Un monito è arrivato anche dalle ultime stime della Commissione europea: l’Irlanda cresce più di tutti (6% quest’anno), ma il quadro potrebbe cambiare con l’uscita della Gran Bretagna dall’Unione europea. Il calcolo dettagliato dei costi di questa eventualità è stato però effettuato dall’Esri (Economic and Social Research Institute), un think-tank di ricerca socioeconomica basato a Dublino. E la sintesi sarà probabilmente il cuore del messaggio del premier irlandese alla Confindustria britannica lunedì: Brexit è una vera e propria minaccia per la ritrovata Tigre celtica.
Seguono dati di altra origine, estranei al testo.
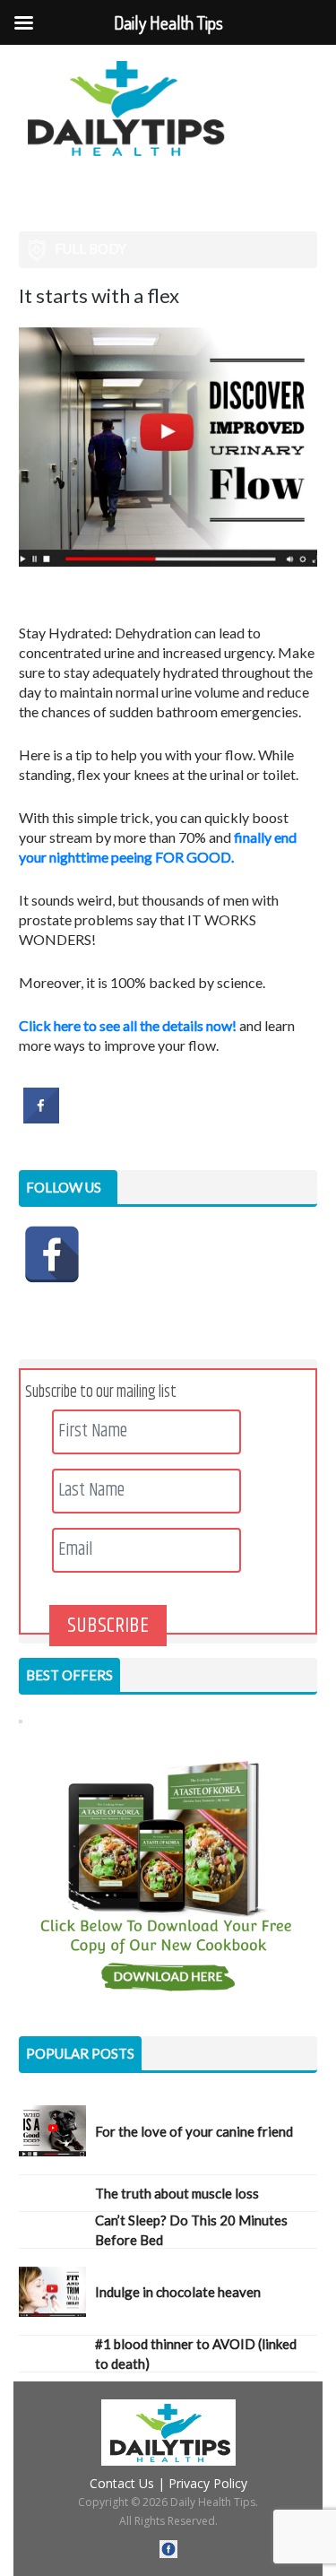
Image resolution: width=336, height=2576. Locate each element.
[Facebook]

Il perché è spiegato nelle 74 pagine dello studio dell’Esri, che mettono a fuoco soprattutto tre settori particolarmente influenzati dall’eventuale uscita britannica: commercio, investimenti e immigrazione.
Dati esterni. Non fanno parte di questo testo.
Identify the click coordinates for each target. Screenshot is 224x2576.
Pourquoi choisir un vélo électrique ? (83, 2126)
Interscambio ridotto di un quinto
Gli scambi commerciali tra Irlanda e Gran Bretagna ammontano oggi a un miliardo alla settimana, circa 50 miliardi all’anno. L’Esri calcola che Brexit li ridurrebbe di un quinto, 10 miliardi in un anno, prima di tutto a causa della reintroduzione di barriere tariffarie tra due Paesi oggi parte di un unico mercato: basti pensare che i dazi sulle importazioni per i prodotti extra-Ue nel 2013 erano in media pari al 5,2 per cento. Ad essere penalizzate sarebbero in prima battuta le piccole imprese irlandesi del settore agroalimentare.
Le ripercussioni sugli investimenti Oltremanica
Londra fuori dall’Unione europea perderebbe parte della sua attrattività per gli investitori esteri, che premiano anche l’appartenenza al mercato unico europeo, con il risultato di un probabile indebolimento della crescita britannica e conseguenti ricadute negative anche su quella irlandese, che le è strettamente legata: non a caso in questi mesi di ripresa stagnante o asfittica nell’Eurozona Dublino ha beneficiato delle migliori performance di Londra. D’altra parte, un calo degli investimenti diretti esteri in Gran Bretagna non si tradurrebbe in un una maggiore attrattività di Dublino, perché gli investitori internazionali tenderebbero a rimpiazzare Londra con mercati più grandi, come Germania, Francia e Polonia.
Immigrazione e salari
Il ripristino di restrizioni nella libertà di spostarsi per lavoro in una Gran Bretagna fuori dalla Ue bloccherebbe molti immigrati irlandesi che oggi trovano impiego nel Regno Unito; d’altra parte Brexit toglierebbe appeal alla Gran Bretagna anche come meta dei flussi migratori verso la Ue, dirottandone presumibilmente una parte verso l’Irlanda. L’Esri ha effettuato una simulazione da cui risulta che, aggiungendo 60mila persone alla forza lavoro attuale, il tasso di disoccupazione irlandese aumenterebbe dello 0,4% e i salari calerebbero del 4-5%, a seconda del livello.
La campagna politica
Tutte queste considerazioni spiegano perché il Governo irlandese, che non si era espresso durante il referendum sull’indipendenza scozzese, abbia invece intrapreso da mesi una campagna per scongiurare Brexit. Sostenuto anche dagli imprenditori. «Mentre la permanenza di Londra nella Ue è preferita dalla stragrande maggioranza delle imprese irlandesi – ha dichiarato Mary Rose Burke dell’Ibec, la principale organizzazione imprenditoriale – un’uscita della Gran Bretagna determinerebbe un’ampia gamma di possibili conseguenze, alcune potenzialmente molto negative per la nostra economia».